> _Exercise details_
Only the lines from the one with "Where should I click to: Click the pencil" onward are wanted, through the last line of the entries, set down exactly.

> _Task input_
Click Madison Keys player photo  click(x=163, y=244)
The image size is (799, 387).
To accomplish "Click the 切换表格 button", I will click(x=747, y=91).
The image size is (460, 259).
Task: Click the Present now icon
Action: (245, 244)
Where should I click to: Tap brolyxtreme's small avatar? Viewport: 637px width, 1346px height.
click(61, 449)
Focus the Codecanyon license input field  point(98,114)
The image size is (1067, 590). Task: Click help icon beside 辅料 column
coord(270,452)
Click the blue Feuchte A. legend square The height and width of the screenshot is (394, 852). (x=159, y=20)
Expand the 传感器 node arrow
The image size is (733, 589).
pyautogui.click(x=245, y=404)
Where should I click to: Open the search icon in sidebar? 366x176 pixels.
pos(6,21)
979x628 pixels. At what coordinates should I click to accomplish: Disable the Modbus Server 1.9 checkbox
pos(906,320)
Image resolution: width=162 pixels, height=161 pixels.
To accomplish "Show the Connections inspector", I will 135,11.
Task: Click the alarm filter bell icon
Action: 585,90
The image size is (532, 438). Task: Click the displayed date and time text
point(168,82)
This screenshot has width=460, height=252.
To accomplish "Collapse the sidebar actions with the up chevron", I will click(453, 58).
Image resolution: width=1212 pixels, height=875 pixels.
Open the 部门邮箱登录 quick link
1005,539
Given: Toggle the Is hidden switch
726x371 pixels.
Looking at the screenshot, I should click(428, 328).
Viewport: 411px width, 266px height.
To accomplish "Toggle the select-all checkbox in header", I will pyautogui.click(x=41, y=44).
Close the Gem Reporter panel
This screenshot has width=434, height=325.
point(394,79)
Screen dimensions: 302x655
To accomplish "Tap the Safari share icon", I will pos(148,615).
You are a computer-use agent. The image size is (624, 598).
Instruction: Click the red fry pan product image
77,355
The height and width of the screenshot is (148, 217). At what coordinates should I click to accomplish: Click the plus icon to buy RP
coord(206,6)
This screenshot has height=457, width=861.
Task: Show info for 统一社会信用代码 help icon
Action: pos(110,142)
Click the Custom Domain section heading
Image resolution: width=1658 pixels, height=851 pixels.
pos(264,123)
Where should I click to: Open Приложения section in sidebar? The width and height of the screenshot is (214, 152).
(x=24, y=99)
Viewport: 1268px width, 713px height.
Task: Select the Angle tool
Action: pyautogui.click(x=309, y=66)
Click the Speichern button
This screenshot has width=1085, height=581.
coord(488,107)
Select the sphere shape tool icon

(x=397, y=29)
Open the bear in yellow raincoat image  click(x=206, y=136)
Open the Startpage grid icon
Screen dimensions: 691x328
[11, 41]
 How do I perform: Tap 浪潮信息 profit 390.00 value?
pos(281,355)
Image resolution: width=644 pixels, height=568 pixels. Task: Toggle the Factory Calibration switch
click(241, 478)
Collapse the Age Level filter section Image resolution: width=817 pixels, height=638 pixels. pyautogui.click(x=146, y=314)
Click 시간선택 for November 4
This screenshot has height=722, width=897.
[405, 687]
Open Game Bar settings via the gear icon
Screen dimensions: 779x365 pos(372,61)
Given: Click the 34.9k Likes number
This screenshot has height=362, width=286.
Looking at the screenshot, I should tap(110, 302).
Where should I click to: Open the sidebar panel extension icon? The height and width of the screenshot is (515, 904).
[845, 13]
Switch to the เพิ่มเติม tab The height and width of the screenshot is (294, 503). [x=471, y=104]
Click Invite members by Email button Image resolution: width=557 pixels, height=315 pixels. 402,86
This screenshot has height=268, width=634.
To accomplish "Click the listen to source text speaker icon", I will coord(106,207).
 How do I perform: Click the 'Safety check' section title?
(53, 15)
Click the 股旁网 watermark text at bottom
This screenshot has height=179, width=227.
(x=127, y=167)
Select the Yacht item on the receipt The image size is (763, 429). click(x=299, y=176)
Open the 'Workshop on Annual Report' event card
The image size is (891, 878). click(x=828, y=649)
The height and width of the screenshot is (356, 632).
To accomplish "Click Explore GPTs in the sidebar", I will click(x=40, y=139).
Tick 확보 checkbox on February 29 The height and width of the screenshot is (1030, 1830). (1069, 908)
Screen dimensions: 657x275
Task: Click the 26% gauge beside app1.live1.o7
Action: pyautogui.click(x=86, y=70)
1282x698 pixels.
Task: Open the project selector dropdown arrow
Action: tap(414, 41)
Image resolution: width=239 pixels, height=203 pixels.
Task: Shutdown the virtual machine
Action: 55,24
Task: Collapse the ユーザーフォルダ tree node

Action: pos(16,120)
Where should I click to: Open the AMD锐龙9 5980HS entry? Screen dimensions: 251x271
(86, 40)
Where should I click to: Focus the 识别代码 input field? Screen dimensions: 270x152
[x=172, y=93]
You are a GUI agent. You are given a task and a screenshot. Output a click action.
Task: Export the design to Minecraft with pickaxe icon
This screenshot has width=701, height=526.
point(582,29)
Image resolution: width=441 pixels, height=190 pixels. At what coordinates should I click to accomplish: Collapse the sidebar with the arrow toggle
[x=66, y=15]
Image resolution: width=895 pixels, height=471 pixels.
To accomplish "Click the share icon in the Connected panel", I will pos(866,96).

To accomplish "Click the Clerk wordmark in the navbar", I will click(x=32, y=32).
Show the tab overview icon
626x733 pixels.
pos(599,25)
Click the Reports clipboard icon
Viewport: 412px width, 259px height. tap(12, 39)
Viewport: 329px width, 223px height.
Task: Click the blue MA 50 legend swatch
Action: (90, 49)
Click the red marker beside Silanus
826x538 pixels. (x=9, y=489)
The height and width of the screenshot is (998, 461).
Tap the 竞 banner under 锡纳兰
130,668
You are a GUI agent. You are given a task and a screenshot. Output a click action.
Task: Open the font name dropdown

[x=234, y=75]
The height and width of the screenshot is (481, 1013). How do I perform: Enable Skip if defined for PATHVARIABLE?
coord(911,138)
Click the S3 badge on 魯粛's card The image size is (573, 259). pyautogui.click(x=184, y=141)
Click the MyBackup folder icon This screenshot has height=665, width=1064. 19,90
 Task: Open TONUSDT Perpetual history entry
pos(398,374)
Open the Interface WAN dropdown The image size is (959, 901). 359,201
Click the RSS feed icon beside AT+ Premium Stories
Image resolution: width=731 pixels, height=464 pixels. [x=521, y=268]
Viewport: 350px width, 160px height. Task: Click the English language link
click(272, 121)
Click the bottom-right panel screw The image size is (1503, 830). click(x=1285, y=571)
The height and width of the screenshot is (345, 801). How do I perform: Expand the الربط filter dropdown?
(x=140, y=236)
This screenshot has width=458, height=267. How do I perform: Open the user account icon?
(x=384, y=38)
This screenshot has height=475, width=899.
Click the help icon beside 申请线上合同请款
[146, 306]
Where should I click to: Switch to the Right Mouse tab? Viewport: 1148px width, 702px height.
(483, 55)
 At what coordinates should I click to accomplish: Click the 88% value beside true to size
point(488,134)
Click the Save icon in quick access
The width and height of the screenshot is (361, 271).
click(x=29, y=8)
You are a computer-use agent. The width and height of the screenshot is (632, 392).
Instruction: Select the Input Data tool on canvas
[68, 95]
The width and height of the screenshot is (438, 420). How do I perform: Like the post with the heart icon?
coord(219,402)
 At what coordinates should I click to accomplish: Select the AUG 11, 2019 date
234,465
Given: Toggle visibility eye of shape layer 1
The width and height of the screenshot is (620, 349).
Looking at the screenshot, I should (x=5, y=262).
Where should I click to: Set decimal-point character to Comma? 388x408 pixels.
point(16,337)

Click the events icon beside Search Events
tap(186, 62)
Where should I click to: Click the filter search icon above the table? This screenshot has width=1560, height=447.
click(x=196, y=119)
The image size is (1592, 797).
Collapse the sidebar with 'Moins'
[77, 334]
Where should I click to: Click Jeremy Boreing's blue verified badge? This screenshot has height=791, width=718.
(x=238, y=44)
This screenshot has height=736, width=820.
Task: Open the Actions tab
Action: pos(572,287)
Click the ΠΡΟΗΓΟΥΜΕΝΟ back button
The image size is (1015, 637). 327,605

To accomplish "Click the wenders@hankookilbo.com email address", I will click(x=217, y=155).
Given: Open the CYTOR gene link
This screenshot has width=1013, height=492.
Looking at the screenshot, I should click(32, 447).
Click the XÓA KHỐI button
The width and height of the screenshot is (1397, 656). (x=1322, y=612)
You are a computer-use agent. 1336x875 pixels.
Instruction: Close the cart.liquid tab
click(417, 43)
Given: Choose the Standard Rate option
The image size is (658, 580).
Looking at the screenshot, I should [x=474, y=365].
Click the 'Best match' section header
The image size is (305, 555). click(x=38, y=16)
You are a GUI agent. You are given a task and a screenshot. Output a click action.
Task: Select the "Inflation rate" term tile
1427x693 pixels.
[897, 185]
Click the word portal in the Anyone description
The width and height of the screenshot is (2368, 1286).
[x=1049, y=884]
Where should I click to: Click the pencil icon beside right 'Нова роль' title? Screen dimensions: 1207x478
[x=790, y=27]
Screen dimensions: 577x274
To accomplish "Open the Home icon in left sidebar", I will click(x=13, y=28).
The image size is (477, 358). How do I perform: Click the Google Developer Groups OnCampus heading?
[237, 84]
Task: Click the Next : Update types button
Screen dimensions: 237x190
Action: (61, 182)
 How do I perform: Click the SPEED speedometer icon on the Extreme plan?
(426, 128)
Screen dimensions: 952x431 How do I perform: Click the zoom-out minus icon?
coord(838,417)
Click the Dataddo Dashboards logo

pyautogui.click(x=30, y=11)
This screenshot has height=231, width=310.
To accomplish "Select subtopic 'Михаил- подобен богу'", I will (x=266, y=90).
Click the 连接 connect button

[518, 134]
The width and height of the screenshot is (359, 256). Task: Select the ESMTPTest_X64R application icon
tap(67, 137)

> _Response for this exercise_
Where should I click to: Click the pencil icon beside right 'Нова роль' title? Screen dimensions: 1207x478
[x=790, y=27]
Screen dimensions: 577x274
To accomplish "Open the Home icon in left sidebar", I will click(x=13, y=28).
The image size is (477, 358). How do I perform: Click the Google Developer Groups OnCampus heading?
[237, 84]
Task: Click the Next : Update types button
Screen dimensions: 237x190
Action: (61, 182)
 How do I perform: Click the SPEED speedometer icon on the Extreme plan?
(426, 128)
Screen dimensions: 952x431 How do I perform: Click the zoom-out minus icon?
coord(838,417)
Click the Dataddo Dashboards logo

pyautogui.click(x=30, y=11)
This screenshot has height=231, width=310.
To accomplish "Select subtopic 'Михаил- подобен богу'", I will (x=266, y=90).
Click the 连接 connect button

[518, 134]
The width and height of the screenshot is (359, 256). Task: Select the ESMTPTest_X64R application icon
tap(67, 137)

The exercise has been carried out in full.